On May 1, 2015, the Company completed its acquisition of Catlin Group Limited and its consolidated subsidiaries ("Catlin"). Catlin, through its wholly-owned subsidiaries, provided property, casualty and specialty insurance and reinsurance coverage on a worldwide basis. The Company's consolidated results of operations include those of Catlin from May 1, 2015. For further information, see Item 8, Note 3(c), "Acquisitions and Disposals - Catlin Acquisition," to the Consolidated Financial Statements included in the Company's Annual Report on Form 10-K for the year ended December 31, 2015.

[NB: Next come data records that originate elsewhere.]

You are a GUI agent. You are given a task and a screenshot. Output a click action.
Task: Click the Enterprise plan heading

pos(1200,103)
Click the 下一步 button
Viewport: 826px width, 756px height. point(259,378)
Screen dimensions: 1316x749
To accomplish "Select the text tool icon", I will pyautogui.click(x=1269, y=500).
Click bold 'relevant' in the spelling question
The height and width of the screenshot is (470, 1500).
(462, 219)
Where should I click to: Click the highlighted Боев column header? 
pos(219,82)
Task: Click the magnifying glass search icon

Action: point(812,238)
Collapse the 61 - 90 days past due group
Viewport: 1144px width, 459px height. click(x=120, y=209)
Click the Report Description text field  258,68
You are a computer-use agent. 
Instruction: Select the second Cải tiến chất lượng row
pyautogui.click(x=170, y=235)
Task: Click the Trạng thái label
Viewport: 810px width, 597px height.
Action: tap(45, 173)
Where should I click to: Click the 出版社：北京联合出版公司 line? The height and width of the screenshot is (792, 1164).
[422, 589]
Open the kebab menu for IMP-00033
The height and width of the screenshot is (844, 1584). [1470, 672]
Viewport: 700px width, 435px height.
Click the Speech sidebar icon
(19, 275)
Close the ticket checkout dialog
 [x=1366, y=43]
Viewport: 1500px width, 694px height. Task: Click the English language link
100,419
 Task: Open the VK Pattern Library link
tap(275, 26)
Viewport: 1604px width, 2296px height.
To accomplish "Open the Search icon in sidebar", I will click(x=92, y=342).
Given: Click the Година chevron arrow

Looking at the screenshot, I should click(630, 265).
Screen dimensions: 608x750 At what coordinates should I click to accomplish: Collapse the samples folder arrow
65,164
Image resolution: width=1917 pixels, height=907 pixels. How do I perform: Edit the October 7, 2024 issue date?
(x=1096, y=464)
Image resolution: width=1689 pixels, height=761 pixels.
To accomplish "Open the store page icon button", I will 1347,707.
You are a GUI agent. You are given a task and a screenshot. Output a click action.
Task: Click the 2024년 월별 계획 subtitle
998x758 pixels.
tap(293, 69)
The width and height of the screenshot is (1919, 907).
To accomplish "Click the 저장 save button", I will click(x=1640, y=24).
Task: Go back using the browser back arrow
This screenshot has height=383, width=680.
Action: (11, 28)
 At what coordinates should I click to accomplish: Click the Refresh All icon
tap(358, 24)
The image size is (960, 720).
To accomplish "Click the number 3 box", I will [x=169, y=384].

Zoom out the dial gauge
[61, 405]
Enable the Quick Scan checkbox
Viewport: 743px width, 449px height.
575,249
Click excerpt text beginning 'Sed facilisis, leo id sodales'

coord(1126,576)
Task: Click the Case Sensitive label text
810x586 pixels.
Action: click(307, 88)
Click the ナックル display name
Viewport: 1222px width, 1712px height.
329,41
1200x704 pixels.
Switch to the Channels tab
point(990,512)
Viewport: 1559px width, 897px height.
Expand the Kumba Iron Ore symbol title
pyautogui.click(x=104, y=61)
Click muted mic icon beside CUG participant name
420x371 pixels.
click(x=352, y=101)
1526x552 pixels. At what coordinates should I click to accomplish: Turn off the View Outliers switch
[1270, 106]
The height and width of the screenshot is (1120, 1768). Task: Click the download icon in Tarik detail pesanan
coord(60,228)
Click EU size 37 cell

In May 2014, the Company ceded the majority of its life reinsurance business to GreyCastle Life Reinsurance ("GCLR") via 100% quota share reinsurance (the "GreyCastle Life Retro Arrangements"). Under the terms of the transaction, the Company continues to own, on a funds withheld basis, assets supporting the GreyCastle Life Retro Arrangements consisting of cash, fixed maturity securities and accrued interest (the "Life Funds Withheld Assets"). The Life Funds Withheld Assets are managed pursuant to agreed investment guidelines that meet the contractual commitments of the XL ceding companies and applicable laws and regulations. All of the investment results associated with the Life Funds Withheld Assets ultimately accrue to GCLR. Because the Company no longer shares in the risks and rewards of the underlying performance of the supporting invested assets, disclosures within the financial statement notes included herein separate the Life Funds Withheld Assets from the rest of the Company's investments. For further information, see Item 8, Note 3(e), "Acquisitions and Disposals - Sale of Life Reinsurance Subsidiary," to the Consolidated Financial Statements included the Company's Annual Report on Form 10-K for the year ended December 31, 2015.
To facilitate period-to-period comparisons, certain reclassifications have been made to prior period consolidated financial statement amounts to conform to current period presentation.